Among the entries below, how many lines contain the string "computer"? Only the number, please.

- Opening Delimiter -

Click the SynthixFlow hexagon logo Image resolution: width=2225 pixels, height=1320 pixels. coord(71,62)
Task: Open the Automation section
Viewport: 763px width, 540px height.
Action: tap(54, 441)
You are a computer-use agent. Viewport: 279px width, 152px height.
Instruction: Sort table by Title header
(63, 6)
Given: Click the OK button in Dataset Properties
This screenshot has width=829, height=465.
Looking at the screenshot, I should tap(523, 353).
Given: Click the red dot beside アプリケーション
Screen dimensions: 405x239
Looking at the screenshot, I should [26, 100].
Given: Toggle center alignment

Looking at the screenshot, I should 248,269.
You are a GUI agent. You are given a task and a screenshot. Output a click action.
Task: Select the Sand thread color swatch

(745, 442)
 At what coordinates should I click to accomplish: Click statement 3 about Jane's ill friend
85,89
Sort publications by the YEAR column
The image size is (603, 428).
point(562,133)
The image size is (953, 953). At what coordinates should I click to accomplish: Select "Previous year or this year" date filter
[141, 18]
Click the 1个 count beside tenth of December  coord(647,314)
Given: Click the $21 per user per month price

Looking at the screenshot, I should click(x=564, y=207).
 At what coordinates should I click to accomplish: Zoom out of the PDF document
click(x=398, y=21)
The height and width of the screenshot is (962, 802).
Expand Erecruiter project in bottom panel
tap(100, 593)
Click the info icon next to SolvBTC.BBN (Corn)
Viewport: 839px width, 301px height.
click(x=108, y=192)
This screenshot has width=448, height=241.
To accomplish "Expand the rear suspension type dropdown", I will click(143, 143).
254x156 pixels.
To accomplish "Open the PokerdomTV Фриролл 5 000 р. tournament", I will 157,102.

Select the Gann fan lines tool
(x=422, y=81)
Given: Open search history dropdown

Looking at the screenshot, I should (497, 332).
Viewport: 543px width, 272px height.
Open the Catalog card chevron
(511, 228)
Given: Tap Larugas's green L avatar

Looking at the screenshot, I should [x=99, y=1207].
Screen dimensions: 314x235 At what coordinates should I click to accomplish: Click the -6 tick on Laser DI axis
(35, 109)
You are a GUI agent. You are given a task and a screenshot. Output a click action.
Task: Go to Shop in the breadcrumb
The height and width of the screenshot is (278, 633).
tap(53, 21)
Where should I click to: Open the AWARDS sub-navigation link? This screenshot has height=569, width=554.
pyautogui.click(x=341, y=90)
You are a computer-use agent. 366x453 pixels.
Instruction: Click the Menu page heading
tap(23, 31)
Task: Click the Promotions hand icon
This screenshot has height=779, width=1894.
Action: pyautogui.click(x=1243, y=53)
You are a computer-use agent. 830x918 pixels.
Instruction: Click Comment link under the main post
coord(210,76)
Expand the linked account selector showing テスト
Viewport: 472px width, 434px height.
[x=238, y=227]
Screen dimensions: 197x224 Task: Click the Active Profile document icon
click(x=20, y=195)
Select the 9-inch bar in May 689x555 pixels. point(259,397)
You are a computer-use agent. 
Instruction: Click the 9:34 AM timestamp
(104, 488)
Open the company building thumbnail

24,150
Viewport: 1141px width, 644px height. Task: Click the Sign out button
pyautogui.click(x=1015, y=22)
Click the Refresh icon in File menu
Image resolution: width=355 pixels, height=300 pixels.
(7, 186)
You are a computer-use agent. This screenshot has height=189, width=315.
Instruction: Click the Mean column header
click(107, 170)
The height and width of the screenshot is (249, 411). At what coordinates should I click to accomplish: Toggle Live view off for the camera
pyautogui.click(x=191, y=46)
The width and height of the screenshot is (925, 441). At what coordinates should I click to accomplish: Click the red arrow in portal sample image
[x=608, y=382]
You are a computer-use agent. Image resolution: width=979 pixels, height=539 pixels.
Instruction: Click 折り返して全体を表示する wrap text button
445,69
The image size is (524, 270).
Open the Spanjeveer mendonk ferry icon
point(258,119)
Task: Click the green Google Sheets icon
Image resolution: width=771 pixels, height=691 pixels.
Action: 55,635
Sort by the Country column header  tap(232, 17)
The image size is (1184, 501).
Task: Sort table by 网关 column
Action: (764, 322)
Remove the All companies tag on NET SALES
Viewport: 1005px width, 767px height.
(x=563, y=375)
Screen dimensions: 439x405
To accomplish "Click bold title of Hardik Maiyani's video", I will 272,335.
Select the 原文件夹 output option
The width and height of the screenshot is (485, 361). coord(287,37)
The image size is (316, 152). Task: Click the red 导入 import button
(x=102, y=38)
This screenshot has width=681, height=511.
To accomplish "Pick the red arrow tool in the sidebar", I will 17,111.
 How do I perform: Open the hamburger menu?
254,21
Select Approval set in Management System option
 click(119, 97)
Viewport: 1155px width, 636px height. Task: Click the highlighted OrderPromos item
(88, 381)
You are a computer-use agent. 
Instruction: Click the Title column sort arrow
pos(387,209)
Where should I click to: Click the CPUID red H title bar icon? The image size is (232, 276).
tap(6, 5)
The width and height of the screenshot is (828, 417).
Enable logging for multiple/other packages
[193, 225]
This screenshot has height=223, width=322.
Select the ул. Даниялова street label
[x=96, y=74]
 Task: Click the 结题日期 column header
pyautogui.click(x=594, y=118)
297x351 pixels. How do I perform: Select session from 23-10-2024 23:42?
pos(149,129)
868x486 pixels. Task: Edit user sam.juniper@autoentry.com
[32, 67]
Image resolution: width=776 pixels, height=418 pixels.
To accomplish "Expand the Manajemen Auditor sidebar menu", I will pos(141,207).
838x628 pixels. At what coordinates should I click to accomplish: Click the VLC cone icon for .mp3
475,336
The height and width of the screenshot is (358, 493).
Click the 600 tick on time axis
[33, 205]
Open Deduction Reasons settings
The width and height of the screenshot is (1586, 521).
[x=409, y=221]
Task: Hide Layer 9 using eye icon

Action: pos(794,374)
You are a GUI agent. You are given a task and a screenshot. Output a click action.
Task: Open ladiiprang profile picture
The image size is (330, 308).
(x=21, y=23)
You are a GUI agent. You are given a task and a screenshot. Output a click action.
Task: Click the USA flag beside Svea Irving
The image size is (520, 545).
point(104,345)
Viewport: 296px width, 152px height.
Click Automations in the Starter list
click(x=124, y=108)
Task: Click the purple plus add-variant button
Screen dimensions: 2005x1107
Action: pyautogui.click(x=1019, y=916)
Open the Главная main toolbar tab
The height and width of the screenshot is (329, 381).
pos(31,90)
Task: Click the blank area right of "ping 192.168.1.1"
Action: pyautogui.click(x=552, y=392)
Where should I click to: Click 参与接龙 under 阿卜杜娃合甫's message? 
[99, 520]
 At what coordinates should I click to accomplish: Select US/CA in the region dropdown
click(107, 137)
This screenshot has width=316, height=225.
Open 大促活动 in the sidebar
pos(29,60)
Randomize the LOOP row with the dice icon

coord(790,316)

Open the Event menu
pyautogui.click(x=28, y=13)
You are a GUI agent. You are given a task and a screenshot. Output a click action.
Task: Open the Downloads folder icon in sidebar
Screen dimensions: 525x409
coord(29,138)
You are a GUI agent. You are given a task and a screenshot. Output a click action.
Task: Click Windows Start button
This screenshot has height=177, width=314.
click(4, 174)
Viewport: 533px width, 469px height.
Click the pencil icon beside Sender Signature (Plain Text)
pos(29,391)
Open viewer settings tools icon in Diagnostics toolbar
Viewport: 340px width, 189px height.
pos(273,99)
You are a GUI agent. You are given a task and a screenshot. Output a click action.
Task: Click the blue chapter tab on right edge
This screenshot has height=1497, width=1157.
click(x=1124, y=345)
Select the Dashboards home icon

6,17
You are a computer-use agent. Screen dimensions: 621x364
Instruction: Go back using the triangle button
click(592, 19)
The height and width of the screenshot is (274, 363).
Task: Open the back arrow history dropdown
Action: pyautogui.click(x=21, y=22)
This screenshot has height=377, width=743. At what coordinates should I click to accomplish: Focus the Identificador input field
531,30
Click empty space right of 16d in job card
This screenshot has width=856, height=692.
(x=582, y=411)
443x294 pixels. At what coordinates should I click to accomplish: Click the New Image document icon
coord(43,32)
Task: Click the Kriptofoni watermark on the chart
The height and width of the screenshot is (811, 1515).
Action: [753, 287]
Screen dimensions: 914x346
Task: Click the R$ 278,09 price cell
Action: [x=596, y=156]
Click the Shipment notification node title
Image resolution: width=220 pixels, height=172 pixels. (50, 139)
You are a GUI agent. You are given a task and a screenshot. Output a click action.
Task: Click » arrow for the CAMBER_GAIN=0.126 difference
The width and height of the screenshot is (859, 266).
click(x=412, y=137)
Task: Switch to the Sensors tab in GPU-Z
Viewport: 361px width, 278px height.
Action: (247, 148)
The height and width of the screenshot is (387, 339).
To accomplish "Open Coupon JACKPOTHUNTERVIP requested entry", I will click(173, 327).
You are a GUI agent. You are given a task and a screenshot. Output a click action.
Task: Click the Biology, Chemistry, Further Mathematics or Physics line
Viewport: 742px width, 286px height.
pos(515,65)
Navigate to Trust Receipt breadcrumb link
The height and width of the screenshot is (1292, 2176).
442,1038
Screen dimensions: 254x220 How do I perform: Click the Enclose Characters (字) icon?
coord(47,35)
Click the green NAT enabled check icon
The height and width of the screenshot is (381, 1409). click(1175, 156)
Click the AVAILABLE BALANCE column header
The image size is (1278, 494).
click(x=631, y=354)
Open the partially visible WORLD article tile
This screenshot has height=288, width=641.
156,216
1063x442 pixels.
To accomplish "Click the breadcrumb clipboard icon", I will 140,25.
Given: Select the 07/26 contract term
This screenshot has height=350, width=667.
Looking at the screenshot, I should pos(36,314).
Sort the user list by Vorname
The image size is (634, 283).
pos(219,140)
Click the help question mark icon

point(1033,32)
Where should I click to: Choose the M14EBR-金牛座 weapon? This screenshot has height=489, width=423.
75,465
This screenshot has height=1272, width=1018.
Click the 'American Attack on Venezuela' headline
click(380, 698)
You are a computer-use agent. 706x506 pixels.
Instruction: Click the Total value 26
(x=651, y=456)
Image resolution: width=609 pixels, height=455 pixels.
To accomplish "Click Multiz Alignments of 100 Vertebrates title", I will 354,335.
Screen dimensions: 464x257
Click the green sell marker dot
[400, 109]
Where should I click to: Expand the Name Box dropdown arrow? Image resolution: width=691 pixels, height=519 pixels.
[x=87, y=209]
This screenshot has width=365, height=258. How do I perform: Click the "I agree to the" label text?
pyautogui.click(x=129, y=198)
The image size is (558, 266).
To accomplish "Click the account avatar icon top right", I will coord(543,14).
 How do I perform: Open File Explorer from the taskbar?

- Closing Delimiter -

■ Answer section: 9